Under the terms of the first transaction, QEP shareholders will receive 0.05 shares of Diamondback common stock for each share of QEP common stock held, resulting in the issuance of approximately 12.27 million Diamondback shares valued at US$45.84 per share (based on Diamondback’s closing share price on December 18th). The total equity value amounts to US$562 million. Adjusting for QEP’s reported net debt of approximately US$1.59 billion, the total transaction value is approximately US$2.15 billion on an enterprise value basis.
NYSE-listed QEP is currently focused on operations in the Midland and Williston basins, and holds interests in approximately 146,000 net acres located across North Dakota, Texas, Idaho and Oregon. Net average daily production attributable to the company during Q3-2020 was approximately 76,500 barrels of oil equivalent per day (Mboe/d), of which 82% was oil.
In a separate transaction, Diamondback also announced that it will acquire all of the leasehold interests and related assets in Texas owned by Guidon Operating LLC, a wholly-owned subsidiary of Guidon Energy, for a total consideration of around US$862 million, payable in cash and stock. The assets acquired include around 32,500 net acres of northern Midland Basin properties located in Martin County.
“The business combination with QEP and the Guidon transaction are accretive on all relevant 2021 financial metrics including free cash flow per share, cash flow per share and leverage, even before accounting for synergies. Most importantly, the addition of this Tier-1 resource competes for capital right away in Diamondback’s current portfolio, and we will now be able to allocate most of our capital to the high-returning Midland Basin for the foreseeable future,” said Travis Stice, CEO of Diamondback.

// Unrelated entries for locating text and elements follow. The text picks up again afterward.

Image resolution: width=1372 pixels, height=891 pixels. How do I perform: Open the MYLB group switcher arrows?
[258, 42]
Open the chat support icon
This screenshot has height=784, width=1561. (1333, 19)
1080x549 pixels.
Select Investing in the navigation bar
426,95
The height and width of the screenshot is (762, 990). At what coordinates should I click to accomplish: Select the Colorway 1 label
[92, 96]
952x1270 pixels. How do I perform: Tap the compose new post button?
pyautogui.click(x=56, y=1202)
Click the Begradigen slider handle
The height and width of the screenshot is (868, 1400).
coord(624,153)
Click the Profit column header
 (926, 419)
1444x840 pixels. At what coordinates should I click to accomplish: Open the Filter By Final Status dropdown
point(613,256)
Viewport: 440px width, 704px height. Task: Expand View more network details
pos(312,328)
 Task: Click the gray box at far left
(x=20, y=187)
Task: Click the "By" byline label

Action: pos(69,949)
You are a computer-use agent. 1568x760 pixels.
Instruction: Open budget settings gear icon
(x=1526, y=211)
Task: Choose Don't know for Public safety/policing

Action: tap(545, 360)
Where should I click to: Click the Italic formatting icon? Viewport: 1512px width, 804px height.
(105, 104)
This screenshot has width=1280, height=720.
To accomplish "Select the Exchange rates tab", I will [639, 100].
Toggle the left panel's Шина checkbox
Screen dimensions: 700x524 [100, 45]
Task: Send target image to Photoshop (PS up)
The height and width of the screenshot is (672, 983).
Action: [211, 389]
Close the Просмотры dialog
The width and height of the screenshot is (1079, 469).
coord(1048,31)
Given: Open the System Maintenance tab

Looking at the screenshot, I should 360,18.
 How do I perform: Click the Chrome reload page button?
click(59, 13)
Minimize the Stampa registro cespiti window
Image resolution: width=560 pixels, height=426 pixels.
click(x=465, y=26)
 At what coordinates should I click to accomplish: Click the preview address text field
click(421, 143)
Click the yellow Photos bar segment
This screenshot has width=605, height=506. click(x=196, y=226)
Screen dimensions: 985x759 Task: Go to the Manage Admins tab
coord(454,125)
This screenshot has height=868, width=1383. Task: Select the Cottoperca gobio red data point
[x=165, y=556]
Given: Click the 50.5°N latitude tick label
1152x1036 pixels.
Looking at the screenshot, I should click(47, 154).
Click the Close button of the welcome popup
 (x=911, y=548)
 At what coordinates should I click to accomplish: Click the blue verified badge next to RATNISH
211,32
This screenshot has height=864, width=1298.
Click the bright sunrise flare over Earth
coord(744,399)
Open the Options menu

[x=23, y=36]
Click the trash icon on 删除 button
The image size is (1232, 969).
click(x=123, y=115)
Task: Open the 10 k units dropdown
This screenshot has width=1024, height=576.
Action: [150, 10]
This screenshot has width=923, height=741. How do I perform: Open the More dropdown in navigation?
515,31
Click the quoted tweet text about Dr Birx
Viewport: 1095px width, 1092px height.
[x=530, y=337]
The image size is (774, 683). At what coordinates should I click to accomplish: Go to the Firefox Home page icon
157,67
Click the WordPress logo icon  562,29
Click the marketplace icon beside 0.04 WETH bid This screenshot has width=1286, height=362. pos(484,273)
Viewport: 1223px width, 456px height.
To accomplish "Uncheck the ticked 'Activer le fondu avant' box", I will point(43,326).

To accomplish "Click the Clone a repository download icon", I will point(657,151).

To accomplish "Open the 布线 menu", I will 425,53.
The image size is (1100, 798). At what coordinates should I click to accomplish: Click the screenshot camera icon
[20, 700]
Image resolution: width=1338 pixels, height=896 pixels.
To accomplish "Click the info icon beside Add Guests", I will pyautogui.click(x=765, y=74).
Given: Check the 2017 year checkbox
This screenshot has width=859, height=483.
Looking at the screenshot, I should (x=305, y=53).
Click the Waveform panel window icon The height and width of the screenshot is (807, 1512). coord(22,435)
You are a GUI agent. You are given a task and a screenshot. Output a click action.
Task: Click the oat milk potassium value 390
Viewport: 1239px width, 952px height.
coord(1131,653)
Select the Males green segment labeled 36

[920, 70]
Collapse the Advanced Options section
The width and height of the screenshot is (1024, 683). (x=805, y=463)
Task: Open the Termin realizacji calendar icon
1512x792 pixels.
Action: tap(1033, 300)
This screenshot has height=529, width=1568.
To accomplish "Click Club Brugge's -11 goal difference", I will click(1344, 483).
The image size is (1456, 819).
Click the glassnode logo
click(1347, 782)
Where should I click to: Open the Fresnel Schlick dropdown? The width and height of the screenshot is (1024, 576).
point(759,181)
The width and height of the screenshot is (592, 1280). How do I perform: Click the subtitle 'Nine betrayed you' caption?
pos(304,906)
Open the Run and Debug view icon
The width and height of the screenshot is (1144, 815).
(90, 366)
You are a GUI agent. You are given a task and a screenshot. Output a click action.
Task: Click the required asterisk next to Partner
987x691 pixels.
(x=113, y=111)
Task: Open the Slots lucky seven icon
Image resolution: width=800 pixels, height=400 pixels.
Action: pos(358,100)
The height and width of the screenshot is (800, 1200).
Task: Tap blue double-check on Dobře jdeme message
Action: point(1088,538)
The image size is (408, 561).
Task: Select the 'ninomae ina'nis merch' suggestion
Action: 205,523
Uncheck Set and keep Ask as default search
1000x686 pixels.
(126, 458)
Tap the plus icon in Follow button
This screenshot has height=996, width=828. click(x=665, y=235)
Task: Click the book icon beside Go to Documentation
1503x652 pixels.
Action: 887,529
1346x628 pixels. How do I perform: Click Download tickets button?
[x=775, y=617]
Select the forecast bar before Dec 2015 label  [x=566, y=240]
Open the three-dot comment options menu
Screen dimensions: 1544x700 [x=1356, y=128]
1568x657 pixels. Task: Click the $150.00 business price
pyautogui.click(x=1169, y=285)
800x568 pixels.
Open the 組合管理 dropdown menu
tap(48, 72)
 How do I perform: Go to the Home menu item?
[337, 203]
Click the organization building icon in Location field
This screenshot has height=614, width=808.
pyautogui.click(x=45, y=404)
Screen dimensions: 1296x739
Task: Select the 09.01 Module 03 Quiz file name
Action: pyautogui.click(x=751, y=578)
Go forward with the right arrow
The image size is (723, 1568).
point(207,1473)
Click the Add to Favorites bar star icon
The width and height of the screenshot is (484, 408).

Tim Cutt, President & CEO of QEP, stated, “We believe that this strategic merger with Diamondback, along with the addition of the Guidon assets, provides our shareholders with an exciting investment opportunity, now and in the future. The large contiguous Tier-1 acreage position in the Northern Midland Basin is expected to lead to operational synergies and deliver capital efficiencies beyond what each company could achieve independently.”
The Diamondback-QEP transaction is subject to customary closing conditions, including the receipt of regulatory and shareholder approvals, and is expected to close by Q2-2021.
Goldman Sachs and Moelis & Co. are acting as financial advisors to Diamondback for the QEP transaction. Evercore is advising QEP.